From a total of 916 phenotypes, researchers selected 147 continuous clinical, spirometric and CT features. For each principal component, researchers computed a principal component score based on feature weights and used these distributions to define disease axes and divide patients into quartiles.

“Leveraging the broadest range of imaging and clinical characteristics available in the COPDGene cohort, we observed that the top principal components that emerged from our unsupervised analysis were predominantly related to CT imaging and spirometric phenotypes,” Nancy F. Yuan, MS, of the department of biomedical informatics at the University of California, San Diego, and colleagues wrote.
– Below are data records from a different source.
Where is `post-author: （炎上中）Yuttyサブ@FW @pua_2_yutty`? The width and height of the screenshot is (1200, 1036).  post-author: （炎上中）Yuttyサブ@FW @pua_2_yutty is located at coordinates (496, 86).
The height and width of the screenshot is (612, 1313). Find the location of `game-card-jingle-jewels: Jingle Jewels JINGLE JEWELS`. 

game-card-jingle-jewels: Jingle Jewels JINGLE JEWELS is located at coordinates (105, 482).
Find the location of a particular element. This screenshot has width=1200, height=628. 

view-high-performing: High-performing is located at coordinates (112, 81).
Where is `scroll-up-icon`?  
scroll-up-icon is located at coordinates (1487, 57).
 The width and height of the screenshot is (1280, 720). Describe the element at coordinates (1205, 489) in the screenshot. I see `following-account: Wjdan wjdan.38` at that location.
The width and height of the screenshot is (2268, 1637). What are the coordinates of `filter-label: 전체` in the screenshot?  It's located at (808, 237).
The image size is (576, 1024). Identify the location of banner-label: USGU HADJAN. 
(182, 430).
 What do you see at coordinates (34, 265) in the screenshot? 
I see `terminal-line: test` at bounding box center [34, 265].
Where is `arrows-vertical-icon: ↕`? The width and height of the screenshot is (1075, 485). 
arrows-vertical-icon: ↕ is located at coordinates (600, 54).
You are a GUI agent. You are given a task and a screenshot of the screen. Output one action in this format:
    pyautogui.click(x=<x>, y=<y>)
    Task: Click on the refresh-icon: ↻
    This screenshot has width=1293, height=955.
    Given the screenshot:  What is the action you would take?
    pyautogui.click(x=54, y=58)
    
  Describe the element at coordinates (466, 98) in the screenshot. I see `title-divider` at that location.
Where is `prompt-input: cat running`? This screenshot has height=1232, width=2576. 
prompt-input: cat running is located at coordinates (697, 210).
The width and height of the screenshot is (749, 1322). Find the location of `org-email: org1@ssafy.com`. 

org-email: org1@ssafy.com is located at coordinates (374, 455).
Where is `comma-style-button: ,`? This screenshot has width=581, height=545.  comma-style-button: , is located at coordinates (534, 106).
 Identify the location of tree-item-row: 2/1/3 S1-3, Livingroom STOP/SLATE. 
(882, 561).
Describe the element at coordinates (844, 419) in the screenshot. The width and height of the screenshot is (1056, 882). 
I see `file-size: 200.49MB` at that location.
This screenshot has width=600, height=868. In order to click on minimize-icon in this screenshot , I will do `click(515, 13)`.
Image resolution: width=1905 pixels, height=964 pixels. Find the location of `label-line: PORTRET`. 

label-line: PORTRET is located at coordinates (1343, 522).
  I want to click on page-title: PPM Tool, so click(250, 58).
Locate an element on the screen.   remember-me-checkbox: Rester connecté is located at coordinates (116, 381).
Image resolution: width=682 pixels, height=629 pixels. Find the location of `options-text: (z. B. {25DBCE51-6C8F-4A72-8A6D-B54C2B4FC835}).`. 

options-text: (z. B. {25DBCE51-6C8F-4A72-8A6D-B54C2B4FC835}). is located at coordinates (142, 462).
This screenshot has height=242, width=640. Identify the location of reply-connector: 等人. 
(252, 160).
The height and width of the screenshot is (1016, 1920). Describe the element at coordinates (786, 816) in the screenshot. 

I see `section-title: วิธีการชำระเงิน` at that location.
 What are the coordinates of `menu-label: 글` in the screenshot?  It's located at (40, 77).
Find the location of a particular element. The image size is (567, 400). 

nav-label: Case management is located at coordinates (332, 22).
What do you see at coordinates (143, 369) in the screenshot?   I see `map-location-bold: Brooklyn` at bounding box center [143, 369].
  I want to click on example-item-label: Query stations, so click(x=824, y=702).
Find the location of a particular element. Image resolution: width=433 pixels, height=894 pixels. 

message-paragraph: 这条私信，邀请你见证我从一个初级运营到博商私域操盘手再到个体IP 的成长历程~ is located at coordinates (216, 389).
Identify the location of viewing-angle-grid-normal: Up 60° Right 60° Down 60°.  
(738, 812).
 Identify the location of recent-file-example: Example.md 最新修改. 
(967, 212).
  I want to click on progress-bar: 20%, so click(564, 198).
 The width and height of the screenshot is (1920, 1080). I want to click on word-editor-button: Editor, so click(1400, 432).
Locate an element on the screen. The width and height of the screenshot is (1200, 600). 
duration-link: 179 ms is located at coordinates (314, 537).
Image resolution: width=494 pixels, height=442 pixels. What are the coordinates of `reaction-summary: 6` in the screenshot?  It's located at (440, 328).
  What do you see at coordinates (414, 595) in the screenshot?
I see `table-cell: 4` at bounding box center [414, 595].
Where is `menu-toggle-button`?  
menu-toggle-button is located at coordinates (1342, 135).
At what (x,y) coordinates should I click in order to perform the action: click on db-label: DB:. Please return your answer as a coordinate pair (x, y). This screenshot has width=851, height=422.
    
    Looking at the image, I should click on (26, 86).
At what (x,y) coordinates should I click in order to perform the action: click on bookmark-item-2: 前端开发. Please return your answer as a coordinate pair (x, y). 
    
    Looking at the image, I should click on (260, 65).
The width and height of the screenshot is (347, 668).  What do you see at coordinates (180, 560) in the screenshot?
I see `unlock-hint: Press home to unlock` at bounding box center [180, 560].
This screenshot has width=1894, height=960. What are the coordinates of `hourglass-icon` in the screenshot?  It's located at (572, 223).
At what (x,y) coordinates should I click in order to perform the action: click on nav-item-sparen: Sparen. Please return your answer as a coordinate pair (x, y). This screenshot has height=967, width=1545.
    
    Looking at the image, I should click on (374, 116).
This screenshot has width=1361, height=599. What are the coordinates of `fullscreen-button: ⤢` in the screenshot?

The first principal component, which accounted for 43.7% of variance, was defined by CT measures of air trapping and emphysema. The second principal component, which accounted for 13.7% of variance, was defined by spirometric and CT vital capacity and lung volume measures. The third principal component, which accounted for 7.9% of variance, was defined by CT measures of lung mass, airway thickening and body habitus.

“We used these components to create disease axes. Each of these axes also individually demonstrate prognostic potential of their own, predictive of future FEV1 decline, exacerbation and mortality,” the researchers wrote.

When patients were stratified across each disease axis, there were 3.2-fold greater odds of 5-year COPD progression, 5.4-fold greater odds of 5-year COPD exacerbation and a fivefold greater odds of 10-year mortality between those in the highest and lowest quartiles.

“This work shows that imaging phenotypes explain a significant proportion of COPD heterogeneity,” the researchers wrote. “Including CT measurements in COPD patient management may assist in identifying those most in need of therapeutic interventions early in their disease trajectory.”